Goals: 11 other permutations of aK2_eq_aK3
   a(x,K(y,z),u) = a(x,z,K(u,y)) # label("aK2_eq_aK3 (1342)").
   a(x,K(y,z),u) = a(x,u,K(y,z)) # label("aK2_eq_aK3 (1423)").
   a(x,K(y,z),u) = a(y,x,K(u,z)) # label("aK2_eq_aK3 (2143)").
   a(x,K(y,z),u) = a(y,z,K(x,u)) # label("aK2_eq_aK3 (2314)").
   a(x,K(y,z),u) = a(y,u,K(z,x)) # label("aK2_eq_aK3 (2431)").
   a(x,K(y,z),u) = a(z,x,K(y,u)) # label("aK2_eq_aK3 (3124)").
   a(x,K(y,z),u) = a(z,y,K(u,x)) # label("aK2_eq_aK3 (3241)").

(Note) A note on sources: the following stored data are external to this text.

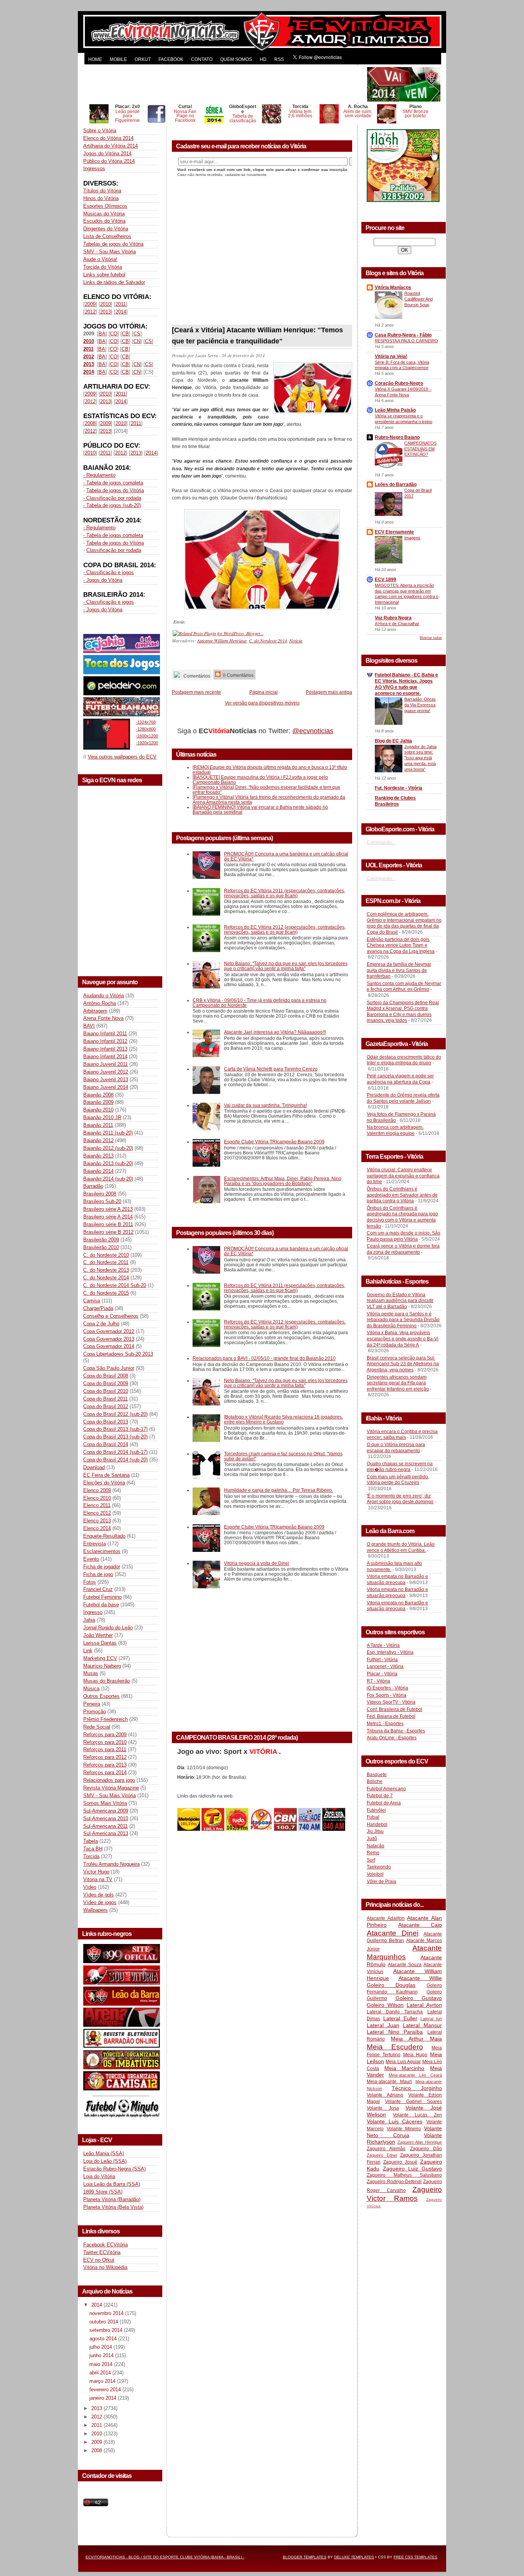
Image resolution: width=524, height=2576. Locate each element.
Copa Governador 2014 (108, 1346)
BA (102, 334)
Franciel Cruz (98, 1589)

   a(x,K(y,z),u) = a(z,u,K(x,y)) # label("aK2_eq_aK3 (3412)").
   a(x,K(y,z),u) = a(u,x,K(z,y)) # label("aK2_eq_aK3 (4132)").
   a(x,K(y,z),u) = a(u,y,K(x,z)) # label("aK2_eq_aK3 (4213)").
   a(x,K(y,z),u) = a(u,z,K(y,x)) # label("aK2_eq_aK3 (4321)").
Proof: (in, out, pf, xml)

Step 2

Assumptions:
   a(K(x,y),z,u) = a(x,y,K(z,u)) # label("aK1_eq_aK3 (1234)").
   K(a(x,y,z),u) = a(x,y,K(z,u)) # label("Ka_eq_aK3 (1234)").
   24 proved permutations of aK2_eq_aK3
Proof: 240 permutations of aKi_eq_aKj.